Activity: Each line in the records that mentions the word "folder" needs to be listed.

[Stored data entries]
=== Section Start ===
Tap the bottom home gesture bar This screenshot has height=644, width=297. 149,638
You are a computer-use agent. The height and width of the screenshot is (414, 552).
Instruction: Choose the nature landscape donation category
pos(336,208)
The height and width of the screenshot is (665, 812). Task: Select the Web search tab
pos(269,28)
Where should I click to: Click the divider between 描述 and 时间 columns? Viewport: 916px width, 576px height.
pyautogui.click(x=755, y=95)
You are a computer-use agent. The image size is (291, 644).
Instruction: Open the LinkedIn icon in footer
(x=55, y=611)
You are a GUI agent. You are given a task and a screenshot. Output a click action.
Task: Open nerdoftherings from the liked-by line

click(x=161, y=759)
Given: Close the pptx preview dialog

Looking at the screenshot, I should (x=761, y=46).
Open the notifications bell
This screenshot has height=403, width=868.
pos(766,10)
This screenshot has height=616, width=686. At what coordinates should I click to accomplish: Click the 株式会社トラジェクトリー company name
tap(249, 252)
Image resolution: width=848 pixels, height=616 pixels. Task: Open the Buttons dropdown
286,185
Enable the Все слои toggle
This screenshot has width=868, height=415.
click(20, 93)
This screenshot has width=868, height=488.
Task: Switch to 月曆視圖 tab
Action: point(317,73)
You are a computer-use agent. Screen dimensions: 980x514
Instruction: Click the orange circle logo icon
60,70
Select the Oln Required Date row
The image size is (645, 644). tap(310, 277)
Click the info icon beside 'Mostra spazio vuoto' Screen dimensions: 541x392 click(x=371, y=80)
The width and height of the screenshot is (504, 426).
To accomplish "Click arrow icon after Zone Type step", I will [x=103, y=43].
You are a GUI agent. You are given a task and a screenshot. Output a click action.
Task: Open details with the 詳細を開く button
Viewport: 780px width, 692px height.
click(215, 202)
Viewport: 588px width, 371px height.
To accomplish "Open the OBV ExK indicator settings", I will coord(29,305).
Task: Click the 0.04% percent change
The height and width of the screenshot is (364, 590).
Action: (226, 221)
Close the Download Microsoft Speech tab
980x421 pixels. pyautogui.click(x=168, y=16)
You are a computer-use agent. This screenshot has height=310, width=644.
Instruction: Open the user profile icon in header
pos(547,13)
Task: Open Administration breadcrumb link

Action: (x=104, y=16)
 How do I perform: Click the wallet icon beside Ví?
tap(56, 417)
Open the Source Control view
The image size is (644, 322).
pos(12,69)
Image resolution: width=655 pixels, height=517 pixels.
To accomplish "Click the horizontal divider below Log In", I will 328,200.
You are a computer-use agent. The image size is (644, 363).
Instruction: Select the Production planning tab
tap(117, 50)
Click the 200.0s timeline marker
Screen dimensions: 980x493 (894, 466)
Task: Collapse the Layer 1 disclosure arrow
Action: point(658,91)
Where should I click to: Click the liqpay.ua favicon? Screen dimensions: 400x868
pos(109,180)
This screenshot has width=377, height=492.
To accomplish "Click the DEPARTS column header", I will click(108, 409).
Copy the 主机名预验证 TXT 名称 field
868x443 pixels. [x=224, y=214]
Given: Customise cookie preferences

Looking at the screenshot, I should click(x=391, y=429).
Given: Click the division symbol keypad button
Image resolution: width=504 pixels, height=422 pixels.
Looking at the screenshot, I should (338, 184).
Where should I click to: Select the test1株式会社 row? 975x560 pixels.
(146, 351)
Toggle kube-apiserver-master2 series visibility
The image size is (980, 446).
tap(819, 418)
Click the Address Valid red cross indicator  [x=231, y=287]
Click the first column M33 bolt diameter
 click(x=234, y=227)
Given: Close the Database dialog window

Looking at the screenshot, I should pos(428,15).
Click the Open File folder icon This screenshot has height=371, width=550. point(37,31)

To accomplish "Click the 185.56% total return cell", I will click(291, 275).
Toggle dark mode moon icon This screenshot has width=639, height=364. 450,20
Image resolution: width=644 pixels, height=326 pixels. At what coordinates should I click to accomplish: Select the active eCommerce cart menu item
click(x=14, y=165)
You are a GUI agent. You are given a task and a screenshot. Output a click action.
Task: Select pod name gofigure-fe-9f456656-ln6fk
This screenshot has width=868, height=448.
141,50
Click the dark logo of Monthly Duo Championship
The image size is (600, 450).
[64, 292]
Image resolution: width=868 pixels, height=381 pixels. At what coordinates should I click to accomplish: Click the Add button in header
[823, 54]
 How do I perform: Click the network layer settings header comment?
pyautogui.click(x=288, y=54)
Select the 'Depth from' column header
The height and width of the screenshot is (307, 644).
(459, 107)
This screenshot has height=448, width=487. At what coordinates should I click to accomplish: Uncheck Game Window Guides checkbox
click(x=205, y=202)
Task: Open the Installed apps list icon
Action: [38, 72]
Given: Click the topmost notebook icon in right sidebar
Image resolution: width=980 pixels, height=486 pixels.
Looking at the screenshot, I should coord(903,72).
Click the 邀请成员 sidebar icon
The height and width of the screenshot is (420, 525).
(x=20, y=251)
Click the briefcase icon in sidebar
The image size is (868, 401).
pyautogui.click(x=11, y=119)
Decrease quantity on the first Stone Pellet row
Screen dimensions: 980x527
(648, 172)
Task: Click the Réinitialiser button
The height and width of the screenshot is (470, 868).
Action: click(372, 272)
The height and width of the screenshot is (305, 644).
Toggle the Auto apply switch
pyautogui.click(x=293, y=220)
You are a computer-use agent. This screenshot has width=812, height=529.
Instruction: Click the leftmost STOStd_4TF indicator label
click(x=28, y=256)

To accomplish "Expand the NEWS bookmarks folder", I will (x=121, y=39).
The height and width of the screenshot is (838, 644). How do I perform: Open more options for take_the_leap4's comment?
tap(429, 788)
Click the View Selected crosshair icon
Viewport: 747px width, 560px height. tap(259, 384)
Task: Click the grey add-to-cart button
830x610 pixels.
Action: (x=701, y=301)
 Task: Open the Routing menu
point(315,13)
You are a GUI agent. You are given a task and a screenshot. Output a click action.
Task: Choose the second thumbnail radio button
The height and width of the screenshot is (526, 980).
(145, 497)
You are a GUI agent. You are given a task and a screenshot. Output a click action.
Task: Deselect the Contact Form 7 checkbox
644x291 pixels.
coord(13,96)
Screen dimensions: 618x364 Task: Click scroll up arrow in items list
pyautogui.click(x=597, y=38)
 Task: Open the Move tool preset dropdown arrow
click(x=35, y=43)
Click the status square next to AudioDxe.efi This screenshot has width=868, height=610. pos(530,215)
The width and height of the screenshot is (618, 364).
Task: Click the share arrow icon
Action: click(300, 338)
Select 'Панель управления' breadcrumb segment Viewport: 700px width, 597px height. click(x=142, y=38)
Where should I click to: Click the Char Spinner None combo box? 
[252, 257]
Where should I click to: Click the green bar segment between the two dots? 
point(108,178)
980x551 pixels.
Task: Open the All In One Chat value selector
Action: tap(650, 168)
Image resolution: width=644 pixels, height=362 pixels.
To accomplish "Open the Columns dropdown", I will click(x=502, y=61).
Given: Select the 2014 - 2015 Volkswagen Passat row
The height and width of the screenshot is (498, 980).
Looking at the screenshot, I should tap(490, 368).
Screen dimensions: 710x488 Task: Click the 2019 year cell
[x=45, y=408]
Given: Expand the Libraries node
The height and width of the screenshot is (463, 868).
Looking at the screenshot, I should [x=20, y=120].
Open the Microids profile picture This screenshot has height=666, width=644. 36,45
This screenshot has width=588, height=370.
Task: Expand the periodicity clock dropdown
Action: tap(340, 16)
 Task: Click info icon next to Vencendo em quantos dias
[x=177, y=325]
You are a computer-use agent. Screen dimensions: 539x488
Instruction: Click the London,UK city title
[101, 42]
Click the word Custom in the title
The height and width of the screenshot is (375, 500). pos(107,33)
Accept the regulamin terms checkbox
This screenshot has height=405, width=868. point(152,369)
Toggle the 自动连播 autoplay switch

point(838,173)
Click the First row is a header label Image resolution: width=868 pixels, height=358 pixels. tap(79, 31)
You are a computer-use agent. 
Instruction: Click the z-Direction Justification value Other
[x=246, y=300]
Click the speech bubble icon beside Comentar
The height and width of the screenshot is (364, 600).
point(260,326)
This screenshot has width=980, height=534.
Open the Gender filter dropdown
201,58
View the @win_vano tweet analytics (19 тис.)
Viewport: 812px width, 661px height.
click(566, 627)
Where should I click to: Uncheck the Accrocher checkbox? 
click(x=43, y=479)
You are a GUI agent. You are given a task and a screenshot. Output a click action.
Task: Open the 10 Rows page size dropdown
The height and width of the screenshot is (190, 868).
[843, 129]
=== Section End ===
Response area:
Click the Open File folder icon This screenshot has height=371, width=550. point(37,31)
To accomplish "Expand the NEWS bookmarks folder", I will (x=121, y=39).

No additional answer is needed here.